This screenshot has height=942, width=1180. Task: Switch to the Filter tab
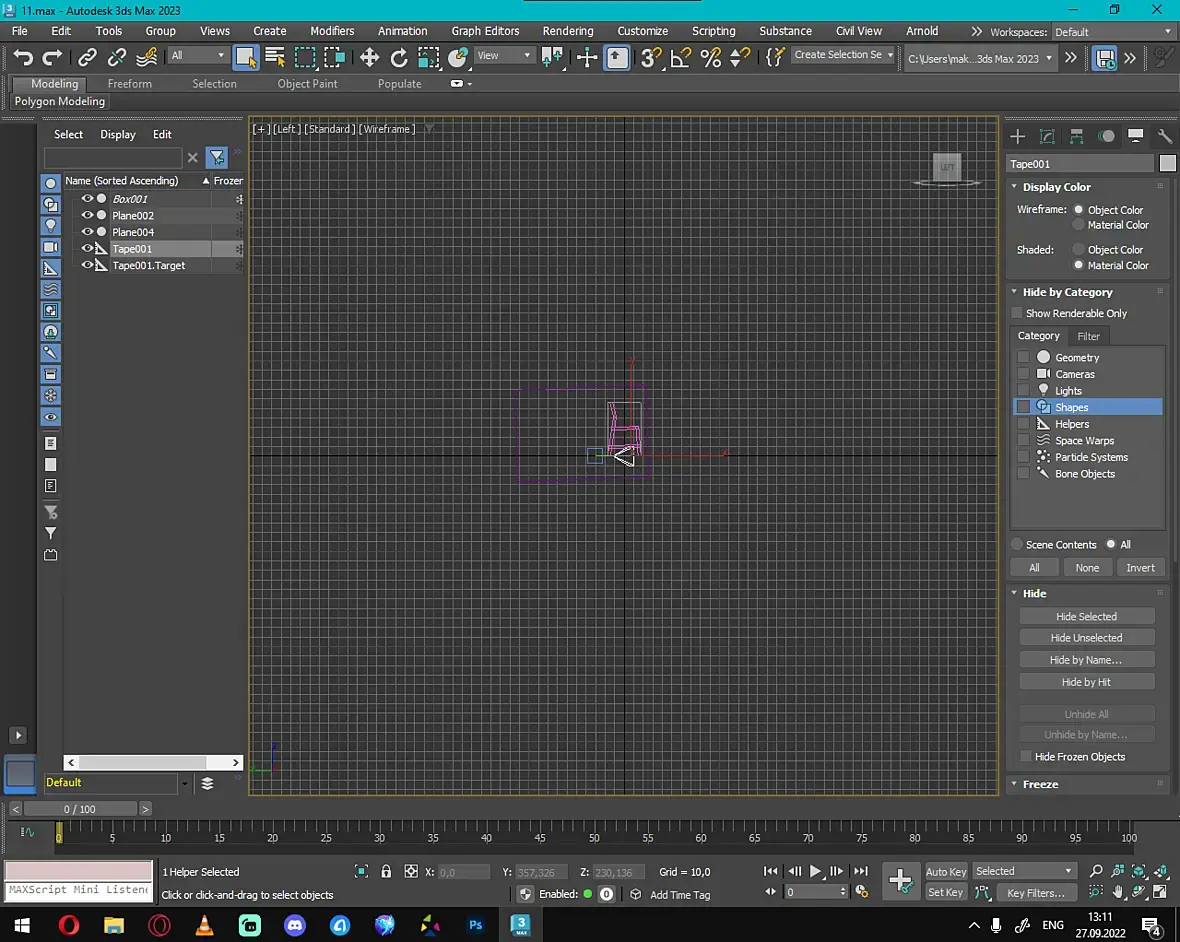coord(1088,336)
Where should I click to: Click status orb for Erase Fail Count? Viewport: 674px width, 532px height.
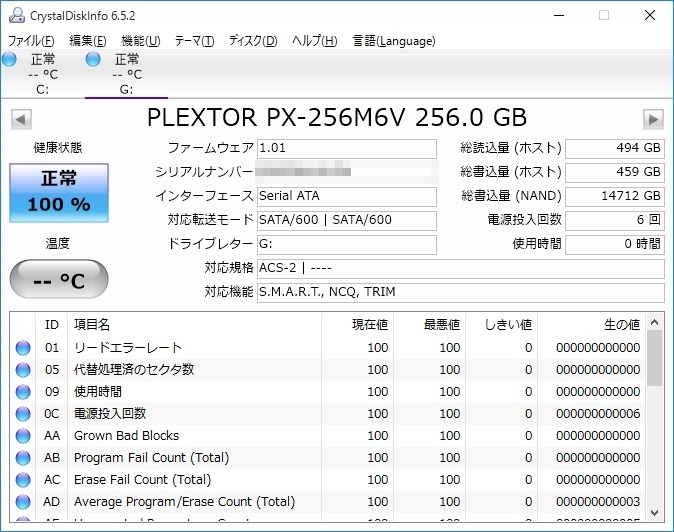pos(23,480)
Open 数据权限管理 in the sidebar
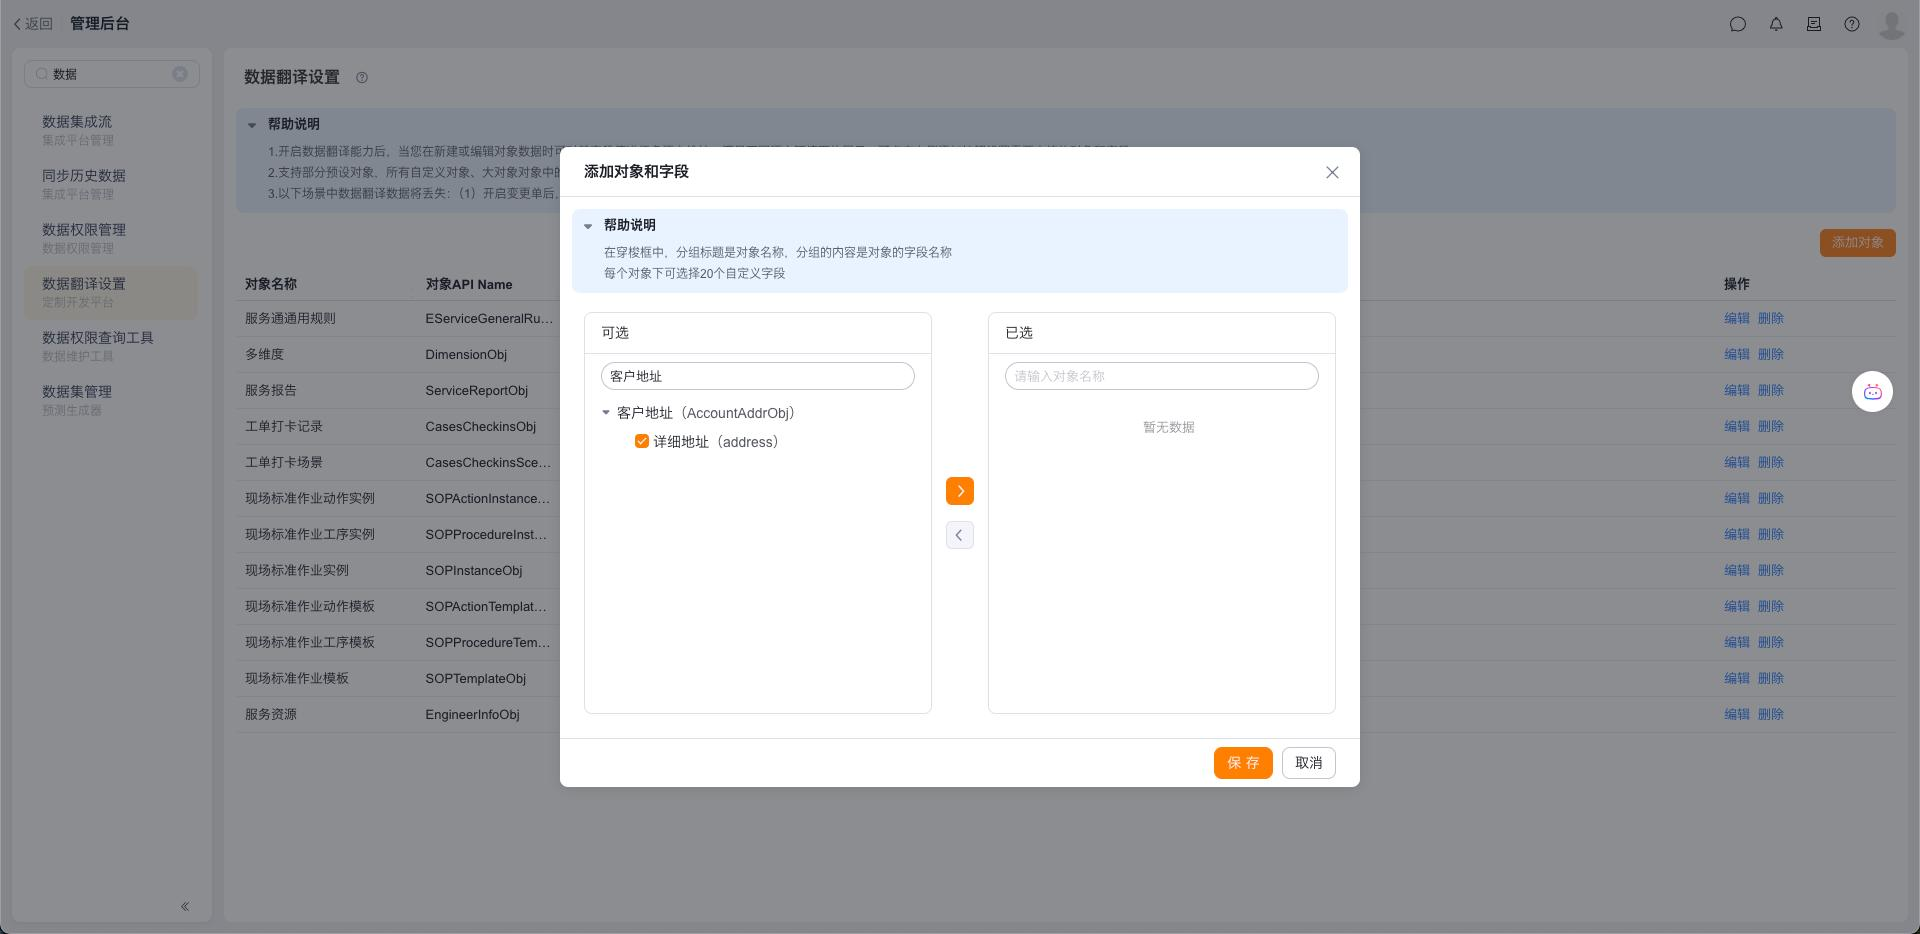This screenshot has height=934, width=1920. (x=84, y=230)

### EXERCISE AIM
Rewrite the data from the line containing "Where should I" through the end, swapping "status orb" for "status light" and keeping everything else unchanged. Omit the pictures.

### OUTPUT FOR THIS EXERCISE
Where should I click to: Click status light for Erase Fail Count? Viewport: 674px width, 532px height.
pos(23,480)
Open 数据权限管理 in the sidebar
This screenshot has height=934, width=1920. (x=84, y=230)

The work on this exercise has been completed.